The server is running Apache 2.2

Now I have another domain (my-other-domain.com) which is not registered with GoDaddy and somebody else is managing it. All he asked is for the IP address of the server (which is I want my-other-domain.com to point to sub.example.com. If he makes an A-Record to make my-other-domain.com point to my server's IP which is, where will it go? And do I need to edit my A-Records too? Because I am assuming that my site is on virtual host, I do not have the assurance that my nameservers already know for whom my-other-domain.com is!

I do not have access to Apache conf files. Anybody familiar with the GoDaddy control panel?


The technology in use is called name based virtual hosting. The web server reads the host header from the client request, searches the list of hosts that are on it and then presents the relevant website or a default it a match fails.
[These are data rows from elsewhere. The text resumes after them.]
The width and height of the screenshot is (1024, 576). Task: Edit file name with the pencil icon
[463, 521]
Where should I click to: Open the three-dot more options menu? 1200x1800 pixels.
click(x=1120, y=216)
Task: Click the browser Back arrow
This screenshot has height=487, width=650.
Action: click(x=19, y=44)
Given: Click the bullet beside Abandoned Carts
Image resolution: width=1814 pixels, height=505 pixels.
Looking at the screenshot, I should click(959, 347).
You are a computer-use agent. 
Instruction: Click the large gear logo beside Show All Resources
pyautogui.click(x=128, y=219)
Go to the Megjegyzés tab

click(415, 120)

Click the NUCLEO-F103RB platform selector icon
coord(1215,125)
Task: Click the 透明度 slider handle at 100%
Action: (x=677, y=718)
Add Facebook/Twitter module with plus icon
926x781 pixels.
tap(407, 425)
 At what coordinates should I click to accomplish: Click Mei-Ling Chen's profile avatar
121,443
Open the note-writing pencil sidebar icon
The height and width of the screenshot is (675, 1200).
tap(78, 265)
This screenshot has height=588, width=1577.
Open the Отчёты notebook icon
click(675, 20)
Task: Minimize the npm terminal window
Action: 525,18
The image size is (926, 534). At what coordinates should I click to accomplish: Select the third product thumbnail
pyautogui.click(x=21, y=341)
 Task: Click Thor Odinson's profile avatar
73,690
You will need to configure your sub.example.com to be an alias for my-other-domain.com. This is most easily achieved through the ServerAlias directive within the VirtualHost definition for sub.example.com

<Virtualhost *:80>

    ServerName sub.example.com
    ServerAlias my-other-domain.com

  • I don't think I have access to the configuration files of Apache. – Rolando Cruz Sep 14 '11 at 7:22
  • You probably need to speak to godaddy to see if they can help. – user9517 Sep 14 '11 at 7:28

You have to understand how DNS and Apache/HTTP relate.

  • If you contact from your browser, it will contact the server directly and asks for the default document for the site, which is usually not your main site on a shared hosting but something the provider configures.

  • If you contact http://example.com, your Browser will ask the DNS for the address example.com ( and will then contact the server and asks for the default document for the site example.com, which is your main site.

  • The same is true for sub.example.com, but of course it will ask for the default document for this sub-site.

  • If you now have this other domain my-other-domain.com, your browser will get the same IP as before and ask the server for the default document for this domain, but since Apache doesn't know about a site with this name, it will fall back to the default case as in the first case and will deliver the default document like with (this is the most likely configuration, but others are possible as well).

As a result, what you need to do is to configure Apache for the new domain. How this is done is largely dependent on the system you are on. It could be some config panel software like Plesk, or the provider would need to do it himself or you could be required to edit a config file manually.